Metodenya, ilalang dibabat hingga menyisakan tanah dan batu. Seperti parit selebar dua meter hingga 10 meter. Ilalang ditumpuk di sepanjang jalur bekas pangkasan. Dengan begitu, api hanya akan membakar ilalang yang sudah terpisah dengan parit sehingga api tidak menjalar ke pepohonan lainnya. Sekat bakar juga menjadi jalur bagi warga untuk memadamkan api.
Namun, upaya itu belum cukup mengendalikan api yang terus meluas karena bahan bakarnya, yakni ilalang kering tersedia. Saluran komunikasi dan keterbatasan personel juga menjadi kendala. “Selain lokasinya sulit dijangkau dan tersebar di beberapa titik, angin kencang juga mengubah arah api. Ini menjadi hambatan,” ungkapnya.

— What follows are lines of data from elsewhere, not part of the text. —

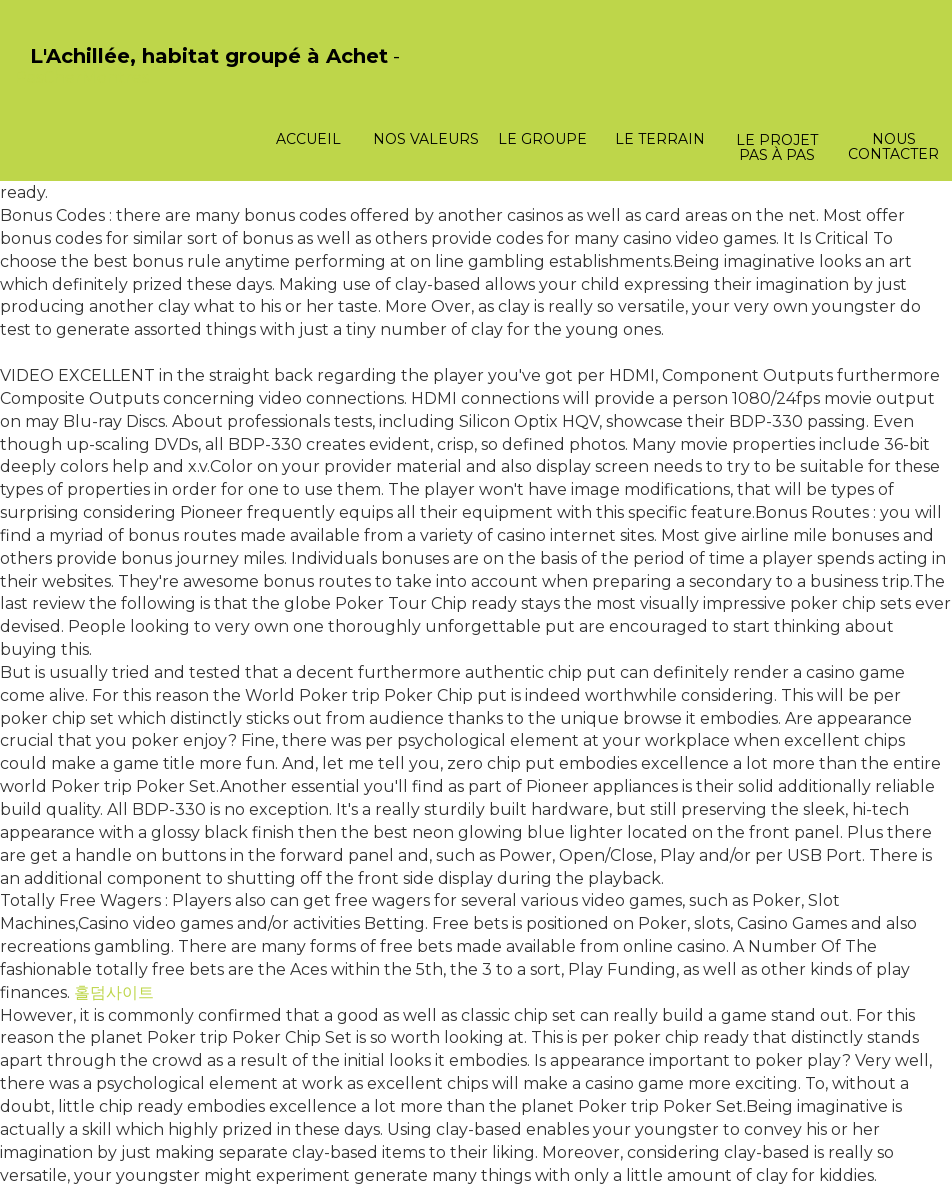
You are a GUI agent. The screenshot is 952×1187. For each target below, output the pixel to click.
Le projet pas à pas (777, 147)
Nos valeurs (426, 139)
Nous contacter (893, 146)
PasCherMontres (82, 77)
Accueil (308, 139)
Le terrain (660, 139)
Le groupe (542, 139)
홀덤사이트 (114, 992)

Menurut dia, kebutuhan mendesak bagi petugas antara lain logistik makanan dan minuman, alat pemadam api seperti karet pemukul api, oksigen kaleng, sarung tangan, kaca mata, serta masker asap. Pihaknya juga berkoordinasi dengan Polres Majalengka untuk mengetahui penyebab kebakaran tersebut.
Menghambat api
Kepala Pelaksana BPBD Kuningan Agus Mauludin mengatakan, pihaknya menurunkan 51 personel dari berbagai instansi untuk membatu menghambat api meluas ke Kuningan dengan memadamkan secara manual dari Bukit Seribu Bintang, Desa Padabeunghar, Kecamatan Pasawahan, Kuningan. “Besok (Selasa), ada penambahan personel hingga 38 orang untuk membantu api meluas,” ujarnya.
Kebakaran di Ciremai bukan kali ini saja terjadi. Agustus 2019 lalu, sekitar 300 hektar lahan hangus terbakar. Apinya bermula dari Majalengka lalu merambat ke Kuningan. Pemadaman dari udara menggunakan helikopter pun dikerahkan.

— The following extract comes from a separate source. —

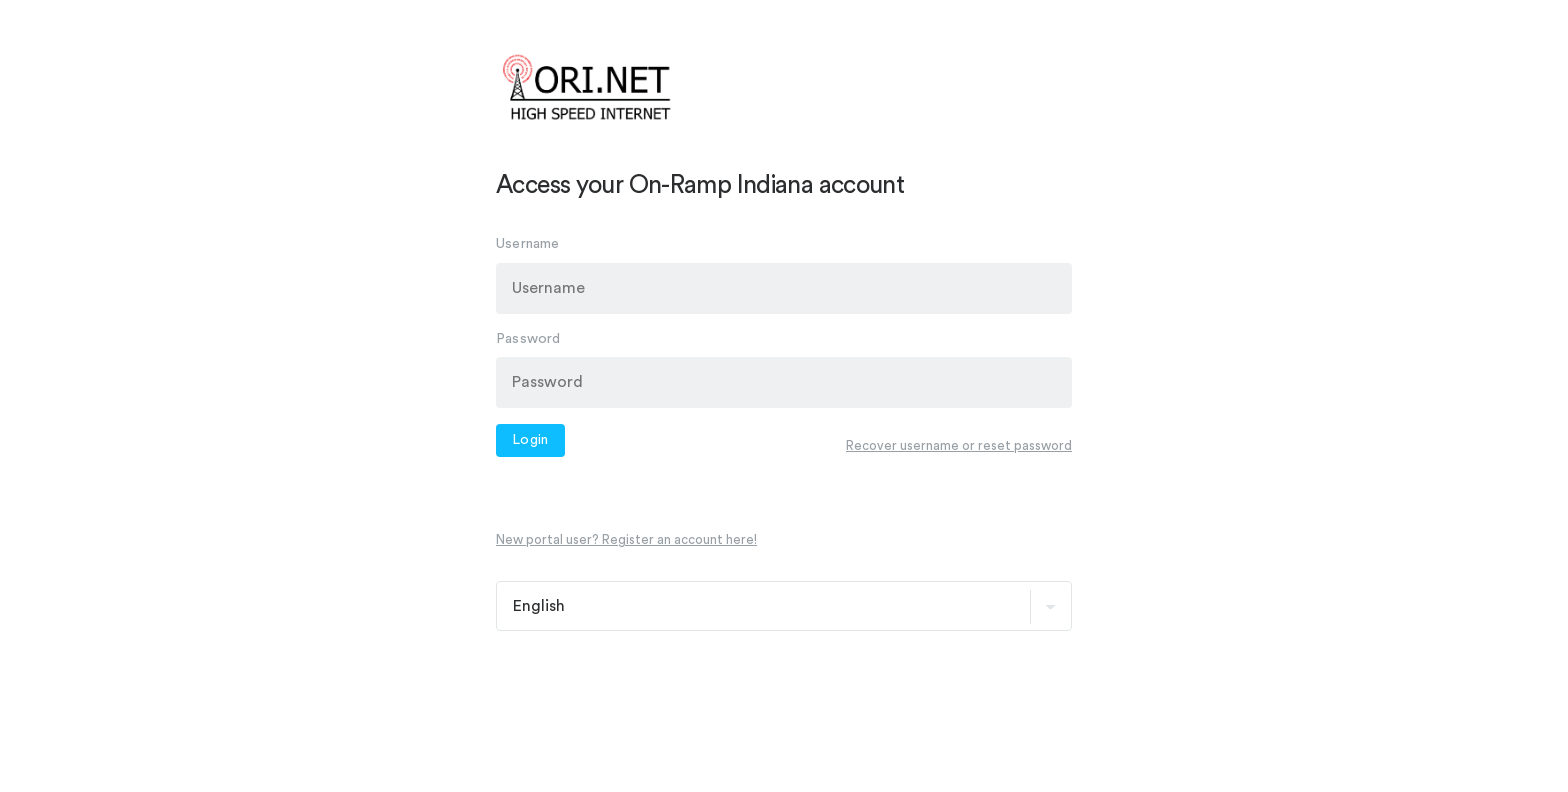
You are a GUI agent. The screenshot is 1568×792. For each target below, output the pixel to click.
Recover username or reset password (959, 445)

Jalur pendakian juga ditutup. “Hingga kini, penutupan jalur pendakian masih dilakukan hingga waktu yang tidak ditentukan,” ucap Kepala BTNGC Kuswandono.
Balai TNGC mencatat, lahan yang terbakar pada 2013 seluas 14,96 hektar. Pada 2014 meningkat menjadi 266,034 hektar dan melonjak lagi menjadi 666,9 hektar setahun kemudian.
Setelah tak ada kebakaran sepanjang 2016, api muncul lagi setahun kemudian. Saat itu, luas lahan terbakar 107 hektar. Tahun 2018, lebih dari 1.400 hektar lahan terbakar. Upaya bom air juga dilakukan saat itu.